利用浏览器的一些特性绕过认证服务器对redirect_uri的校验
很多浏览器会将“\”转换成“/”,如攻击者将redirect_uri改为www.b.com\.www.a.com,认证服务器认为这个地址是www.a.com下的一个子域名,而浏览器经过转换后,实际跳转到的地址则是www.b.com/.www.a.com(即www.b.com下的一个地址),成功绕过了redirect_uri校验。相关漏洞如:WooYun-2014-59403。
safari浏览器会对url中的full width字符自动转化为常见的字符,攻击者通过将“/“等字符替换成full width字符后即可通过上述方法绕过redirect_uri校验。相关漏洞如:WooYun-2014-59639。
此外,还可以通过在URL中加入的“@”字符绕过redirect_uri校验。相关漏洞如:WooYun-2014-59676。
应用方:
利用CSRF进行授权劫持
因OAuth授权过程中的链接及参数都是已知的,所以攻击者可以预先构造相应链接诱导用户点击,点击后(已登录状态)的用户则在不知情的情况下对某一第三方应用进行了授权。

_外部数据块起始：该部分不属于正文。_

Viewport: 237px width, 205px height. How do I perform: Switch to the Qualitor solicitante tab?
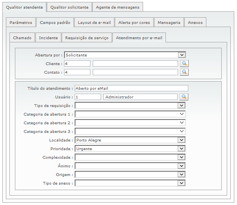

利用URL跳转漏洞或引用外部图片等方式通过referer将code带到攻击者的域名
如果应用方网站可以进行任意的URL跳转或引用的外部的图片等资源,攻击者则可利用跳转到自己网站或请求自己网站资源过程中的referer信息获取token。
4、实际案例
PiaCa:WooYun-2012-05804:人人网Oauth 2.0授权可导致用户access_token泄露
由于简化模式(implicit grant type)的授权请求仅需client_id和redirect_uri,人人网并没有对redirect_uri进行严格检查,导致攻击者可以利用redirect_uri域下的xss漏洞得到用户token。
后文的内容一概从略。